On my bicycle I can match (if not beat) the bus on a 10 mile commute and get away without refueling on the way, but let's make that 100 miles.
If performance can be improved just by throwing more hardware at it, it probably makes more sense to have an average developer write good, maintainable code than having a rock star developer write code that only he has the ability to read and maintain, even if that code manages to squeeze every little bit of performance out of the hardware.
Simply because developer time is a lot more expensive than hardware.
No not really. I think Microsoft likes to occasionally upload your entire browsing history so it can 'improve your windows experience' and if that were to happen the same moment as you're filling your buffers you may come unstuck. Ultimately, we're all slaves to the thread scheduler.
But, that's just windows. I've mucked about with thread and process priorities, but it doesn't seem to make much difference.
In terms of the driver, I am using ASIO. And so far it's all single threaded too.
I used unmanaged methods with C# to do some image processing.
For fun I was writing something to detect hand-drawn rectangles and circles - so that you can turn a hand-drawn diagram into vectors.
I found that the unmanaged methods took around three times less time than using managed code - so it does make a bit of a difference.
“That which can be asserted without evidence, can be dismissed without evidence.”
System.Numerics is better than nothing (I recommend it over "doing nothing" at least), but it's really difficult. By which I mean more difficult than using SIMD intrinsics in C++. The API is full of holes (no right shift?? no shuffle? no special operations?) and landmines (you'd think that eg multiplying a vector by a scalar is equivalent to broadcasting that scalar and then doing a vector multiply, but no, you have to do that manually and ban the scalar*vec from your code).
Of course programming is an exercise in "poking the code until the asm looks good" either way, but the System.Numerics API makes it harder to get it right. Sometimes impossible.

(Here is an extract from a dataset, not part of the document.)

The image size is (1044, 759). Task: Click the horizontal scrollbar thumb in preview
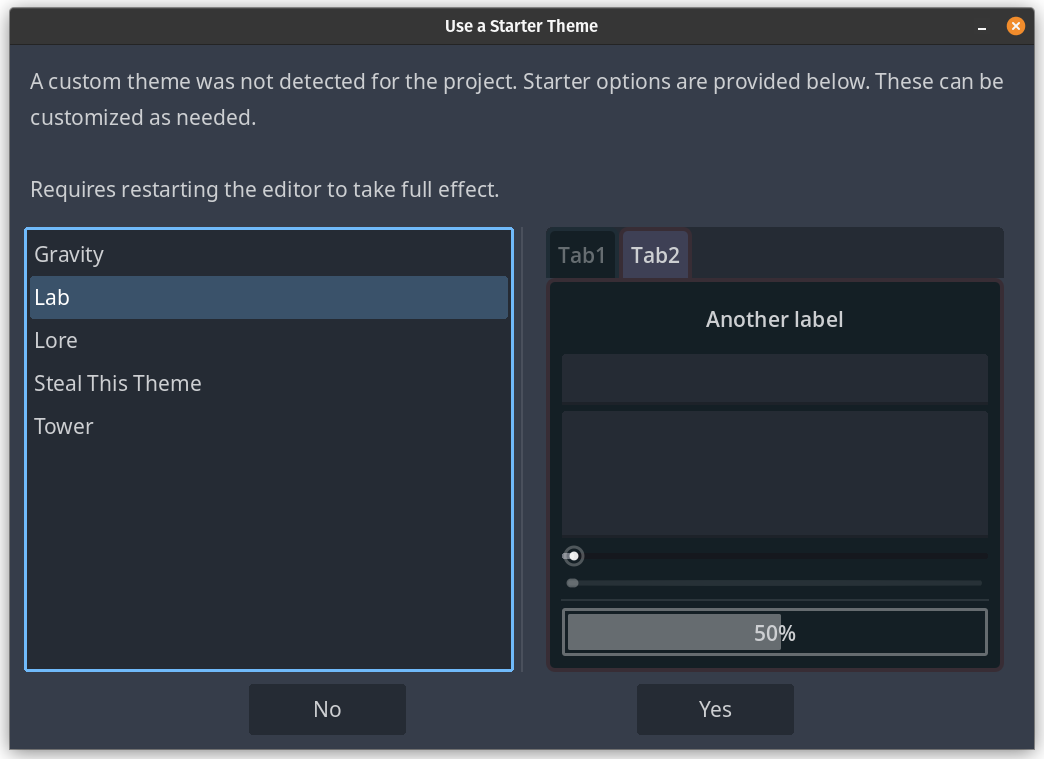tap(573, 583)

The newer SIMD API in .NET Core 3 (System.Runtime.Intrinsics) is more complete and probably will be better. Still tricky to get good codegen in all cases. For example it's not so easy to force it to "broadcast from memory" and avoid the "load-then-broadcast" anti-pattern (this costs a shuffle µop on p5 in addition to the load, broadcast from memory only costs a load).
C++ is really a system's language, for large systems, where lots of incremental performance gains (or losses) adds up. And of course the thing is, if you looked under the hood of the C# libraries, I'm guessing there's probably a lot of C++ down in there.
Languages like C# are good if you are sitting on the top of the food chain. If your code needs to live from the metal up to the UI, then something like C++, with all it's issues, is likely more practical. It's one of those languages that maybe doesn't do anything one thing the absolute best but it does a broad spectrum of things well. If the code base has to cover that broad spectrum, it adds up.
If you end up having to do lots of unsafe C#, you sort of give up the biggest advantages of C# without getting the real benefits of C++.